A Very-Low Delay High-Performance Speech Vocoder Based on the Encodec Speech Decoder
Konferenz: Speech Communication - 16th ITG Conference
24.09.2025-26.09.2025 in Berlin, Germany
Tagungsband: ITG-Fb. 321: Speech Communication
Seiten: 5Sprache: EnglischTyp: PDF
Autoren:
Shi, Renzheng; Fingscheidt, Tim
Inhalt:
Neural vocoders demonstrated superior synthesized speech quality. However, their sequence-to-sequence synthesis prohibits low-latency conversational applications. Introducing causal convolutions for low-delay synthesis often results in noticeable quality degradation. In our work, we propose a high-performance low-delay vocoder. First, we tailor the decoder of the advanced speech codec Encodec to a speech vocoder conditioned on Mel spectrogram input. Second, we investigate several topological changes to enhance the synthesized speech.

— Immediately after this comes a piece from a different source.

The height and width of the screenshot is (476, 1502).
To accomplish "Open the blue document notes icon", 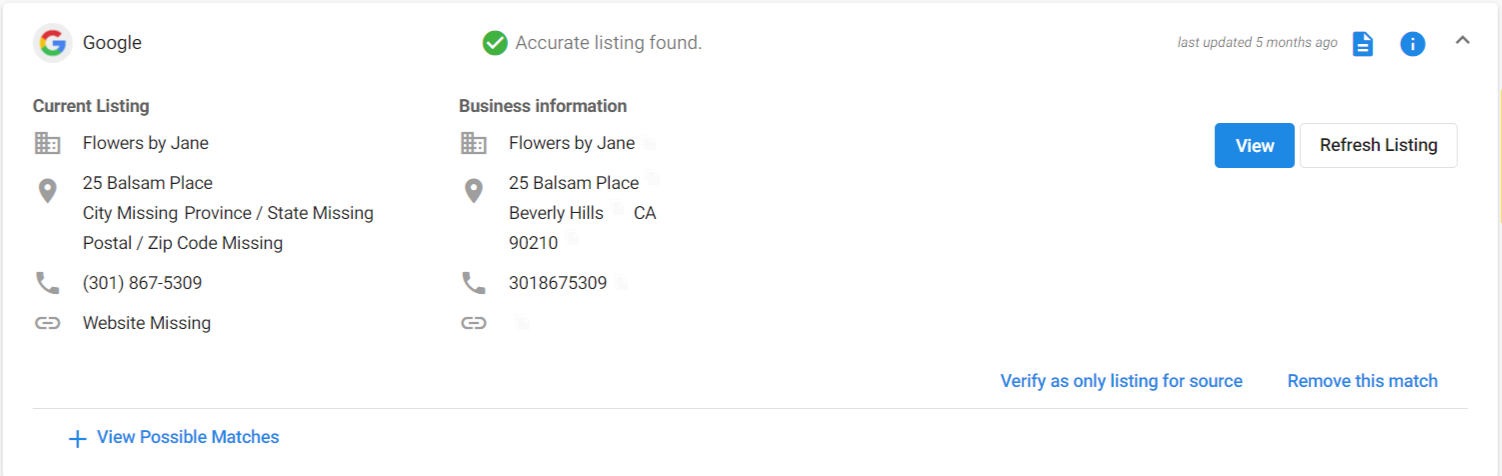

Third, we leverage the large-scale training procedure from BigVGAN. In a speaker-independent wideband speech setup, our proposed lowdelay vocoder achieves a subjective MOS score (by ITU-T P.808) of 4.05, excelling all investigated baselines in all quality metrics, while being computationally efficient and offering an only 20 ms algorithmic delay instead of sequence-to-sequence processing. Accordingly, our vocoder marks a new state of the art in its class.